── Information provided
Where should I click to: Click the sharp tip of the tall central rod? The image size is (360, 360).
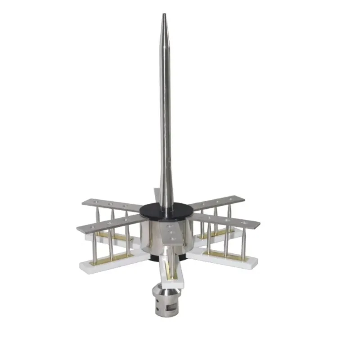point(164,15)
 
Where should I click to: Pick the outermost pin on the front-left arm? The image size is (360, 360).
point(95,245)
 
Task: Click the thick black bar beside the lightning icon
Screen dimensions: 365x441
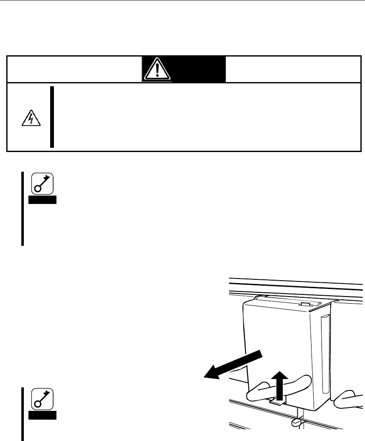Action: [x=52, y=117]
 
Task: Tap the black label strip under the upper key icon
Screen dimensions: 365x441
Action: [x=42, y=200]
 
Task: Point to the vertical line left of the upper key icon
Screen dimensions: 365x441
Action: [x=23, y=208]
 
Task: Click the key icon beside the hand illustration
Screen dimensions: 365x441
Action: [x=42, y=401]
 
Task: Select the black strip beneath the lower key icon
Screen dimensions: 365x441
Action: [x=42, y=416]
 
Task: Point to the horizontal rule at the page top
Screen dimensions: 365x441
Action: [x=182, y=1]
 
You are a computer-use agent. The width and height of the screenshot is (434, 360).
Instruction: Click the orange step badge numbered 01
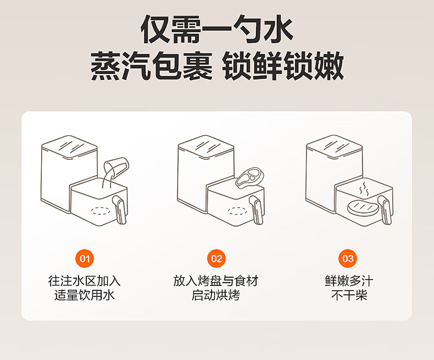[x=85, y=258]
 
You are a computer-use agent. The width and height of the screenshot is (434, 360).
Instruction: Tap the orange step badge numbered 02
[x=216, y=258]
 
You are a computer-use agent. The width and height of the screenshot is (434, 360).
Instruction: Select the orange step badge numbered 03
[x=348, y=258]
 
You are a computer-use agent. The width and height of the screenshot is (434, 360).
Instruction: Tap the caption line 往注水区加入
[x=85, y=281]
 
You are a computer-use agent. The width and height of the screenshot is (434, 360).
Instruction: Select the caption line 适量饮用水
[x=85, y=296]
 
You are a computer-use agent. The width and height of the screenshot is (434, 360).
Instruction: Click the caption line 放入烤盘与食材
[x=216, y=281]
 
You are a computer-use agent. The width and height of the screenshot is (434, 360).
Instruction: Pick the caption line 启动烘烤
[x=216, y=296]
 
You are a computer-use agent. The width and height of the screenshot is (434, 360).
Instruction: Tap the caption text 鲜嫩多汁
[x=348, y=281]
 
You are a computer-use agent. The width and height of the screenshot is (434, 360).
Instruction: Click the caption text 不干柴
[x=348, y=296]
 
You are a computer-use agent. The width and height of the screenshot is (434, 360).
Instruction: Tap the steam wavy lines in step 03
────
● Given task
Rewrite all of the items above with "step badge" replaced by "step marker" and nothing else changed. Leave the pictures out.

● Worked solution
Where should I click to: Click the sharp tip of the tall central rod? The image size is (360, 360).
point(164,15)
 
Where should I click to: Pick the outermost pin on the front-left arm? The image size is (360, 360).
point(95,245)
 
Task: Click the thick black bar beside the lightning icon
Screen dimensions: 365x441
Action: [x=52, y=117]
 
Task: Tap the black label strip under the upper key icon
Screen dimensions: 365x441
Action: [x=42, y=200]
 
Task: Point to the vertical line left of the upper key icon
Screen dimensions: 365x441
Action: [x=23, y=208]
 
Task: Click the key icon beside the hand illustration
Screen dimensions: 365x441
Action: [x=42, y=401]
 
Task: Select the black strip beneath the lower key icon
Screen dimensions: 365x441
Action: [x=42, y=416]
 
Task: Point to the horizontal rule at the page top
Screen dimensions: 365x441
Action: [x=182, y=1]
 
You are a computer-use agent. The width and height of the screenshot is (434, 360).
Instruction: Click the orange step marker numbered 01
[x=85, y=258]
 
You are a computer-use agent. The width and height of the screenshot is (434, 360).
Instruction: Tap the orange step marker numbered 02
[x=216, y=258]
 
You are a computer-use agent. The width and height of the screenshot is (434, 360).
Instruction: Select the orange step marker numbered 03
[x=348, y=258]
 
You are a computer-use agent. The width and height of the screenshot is (434, 360).
Instruction: Tap the caption line 往注水区加入
[x=85, y=281]
 
You are a computer-use agent. The width and height of the screenshot is (434, 360).
Instruction: Select the caption line 适量饮用水
[x=85, y=296]
 
You are a computer-use agent. The width and height of the screenshot is (434, 360).
Instruction: Click the caption line 放入烤盘与食材
[x=216, y=281]
 
You are a computer-use agent. The width and height of the screenshot is (434, 360).
Instruction: Pick the caption line 启动烘烤
[x=216, y=296]
 
You are a computer-use agent. The width and height of the screenshot is (434, 360).
Instruction: Tap the caption text 鲜嫩多汁
[x=348, y=281]
 
You are a computer-use agent. The width and height of the screenshot is (434, 360).
Instruction: Click the caption text 不干柴
[x=348, y=296]
 
You are a computer-use agent. The width and height of the screenshot is (434, 360).
Instruction: Tap the steam wavy lines in step 03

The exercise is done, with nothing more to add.